(Cosa si chiede):
Riporta in una tabella Markdown con le colonne N. e Riga solo le righe che vanno da quella con "The height and width of the screenshot is (610, 1070)." fino a quella con "Looking at the screenshot, I should 627,249.", entrambe incluse. Salta le righe vuote.

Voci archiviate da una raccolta
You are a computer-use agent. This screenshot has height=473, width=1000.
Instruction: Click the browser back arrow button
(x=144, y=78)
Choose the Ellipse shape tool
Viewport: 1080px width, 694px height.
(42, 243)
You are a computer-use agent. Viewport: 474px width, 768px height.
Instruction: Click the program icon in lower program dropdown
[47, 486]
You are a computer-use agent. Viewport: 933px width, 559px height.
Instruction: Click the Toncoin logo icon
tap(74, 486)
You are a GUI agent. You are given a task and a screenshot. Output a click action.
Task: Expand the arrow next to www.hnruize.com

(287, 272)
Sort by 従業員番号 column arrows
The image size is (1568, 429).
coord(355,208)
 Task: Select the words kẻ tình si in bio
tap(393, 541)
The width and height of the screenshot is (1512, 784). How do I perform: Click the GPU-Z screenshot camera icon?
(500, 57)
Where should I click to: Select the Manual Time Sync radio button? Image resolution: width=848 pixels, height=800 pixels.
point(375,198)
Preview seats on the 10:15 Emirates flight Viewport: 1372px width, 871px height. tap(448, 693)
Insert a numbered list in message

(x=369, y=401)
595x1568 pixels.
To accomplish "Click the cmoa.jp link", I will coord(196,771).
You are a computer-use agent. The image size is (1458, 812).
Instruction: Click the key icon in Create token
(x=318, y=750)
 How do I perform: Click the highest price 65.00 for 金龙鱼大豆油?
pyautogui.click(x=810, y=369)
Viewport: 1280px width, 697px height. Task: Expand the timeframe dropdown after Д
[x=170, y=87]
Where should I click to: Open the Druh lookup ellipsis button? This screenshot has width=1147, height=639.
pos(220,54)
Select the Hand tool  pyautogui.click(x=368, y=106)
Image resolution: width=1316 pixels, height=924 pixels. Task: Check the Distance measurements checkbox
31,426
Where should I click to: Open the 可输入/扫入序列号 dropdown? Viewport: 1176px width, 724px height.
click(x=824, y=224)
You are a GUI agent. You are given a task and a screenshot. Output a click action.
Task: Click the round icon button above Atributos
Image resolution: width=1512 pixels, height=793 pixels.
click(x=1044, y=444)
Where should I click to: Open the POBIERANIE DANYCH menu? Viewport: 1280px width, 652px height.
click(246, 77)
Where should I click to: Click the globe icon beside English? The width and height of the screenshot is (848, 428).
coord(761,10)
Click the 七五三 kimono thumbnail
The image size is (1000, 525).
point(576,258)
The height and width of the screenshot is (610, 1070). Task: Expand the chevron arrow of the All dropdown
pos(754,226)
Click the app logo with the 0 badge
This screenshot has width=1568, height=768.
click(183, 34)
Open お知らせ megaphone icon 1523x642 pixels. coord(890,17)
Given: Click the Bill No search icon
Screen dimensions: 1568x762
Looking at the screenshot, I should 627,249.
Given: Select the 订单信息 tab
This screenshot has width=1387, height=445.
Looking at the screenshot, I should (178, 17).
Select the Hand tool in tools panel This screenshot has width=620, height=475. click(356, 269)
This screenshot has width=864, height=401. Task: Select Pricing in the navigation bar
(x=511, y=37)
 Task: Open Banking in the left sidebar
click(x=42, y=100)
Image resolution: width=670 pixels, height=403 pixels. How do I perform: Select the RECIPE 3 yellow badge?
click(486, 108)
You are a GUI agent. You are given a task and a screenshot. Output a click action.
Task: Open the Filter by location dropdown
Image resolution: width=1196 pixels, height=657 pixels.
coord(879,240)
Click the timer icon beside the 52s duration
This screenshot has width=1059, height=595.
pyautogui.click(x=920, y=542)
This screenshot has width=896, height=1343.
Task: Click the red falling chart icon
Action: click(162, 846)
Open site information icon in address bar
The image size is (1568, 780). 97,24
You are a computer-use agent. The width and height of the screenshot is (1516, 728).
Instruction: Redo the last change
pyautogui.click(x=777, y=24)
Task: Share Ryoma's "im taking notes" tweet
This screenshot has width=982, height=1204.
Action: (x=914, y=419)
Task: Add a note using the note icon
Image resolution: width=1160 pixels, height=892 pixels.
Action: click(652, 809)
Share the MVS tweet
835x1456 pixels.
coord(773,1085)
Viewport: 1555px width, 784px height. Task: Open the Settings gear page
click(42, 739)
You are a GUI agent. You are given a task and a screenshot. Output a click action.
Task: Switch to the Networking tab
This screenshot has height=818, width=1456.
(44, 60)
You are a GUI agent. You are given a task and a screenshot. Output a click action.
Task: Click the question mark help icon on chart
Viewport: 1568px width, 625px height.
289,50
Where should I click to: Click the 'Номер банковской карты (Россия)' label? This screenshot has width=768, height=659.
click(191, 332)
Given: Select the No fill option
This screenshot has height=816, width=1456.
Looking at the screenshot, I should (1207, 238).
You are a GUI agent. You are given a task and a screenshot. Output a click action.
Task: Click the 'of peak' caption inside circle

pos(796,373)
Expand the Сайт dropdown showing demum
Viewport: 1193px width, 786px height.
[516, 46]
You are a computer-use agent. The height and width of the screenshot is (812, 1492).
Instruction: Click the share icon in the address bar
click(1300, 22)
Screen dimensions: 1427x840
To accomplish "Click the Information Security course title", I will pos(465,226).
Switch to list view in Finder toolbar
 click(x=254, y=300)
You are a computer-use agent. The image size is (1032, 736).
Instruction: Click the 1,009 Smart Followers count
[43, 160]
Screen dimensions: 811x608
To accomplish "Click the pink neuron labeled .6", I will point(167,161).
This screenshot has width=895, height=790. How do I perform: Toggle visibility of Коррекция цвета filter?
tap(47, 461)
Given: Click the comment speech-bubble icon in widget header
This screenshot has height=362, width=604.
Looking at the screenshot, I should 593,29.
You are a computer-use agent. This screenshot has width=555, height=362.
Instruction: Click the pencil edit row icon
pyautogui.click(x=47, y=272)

(Risposta svolta):
| N. | Riga |
|---|---|
| 1 | The height and width of the screenshot is (610, 1070). Task: Expand the chevron arrow of the All dropdown |
| 2 | pos(754,226) |
| 3 | Click the app logo with the 0 badge |
| 4 | This screenshot has width=1568, height=768. |
| 5 | click(183, 34) |
| 6 | Open お知らせ megaphone icon 1523x642 pixels. coord(890,17) |
| 7 | Given: Click the Bill No search icon |
| 8 | Screen dimensions: 1568x762 |
| 9 | Looking at the screenshot, I should 627,249. |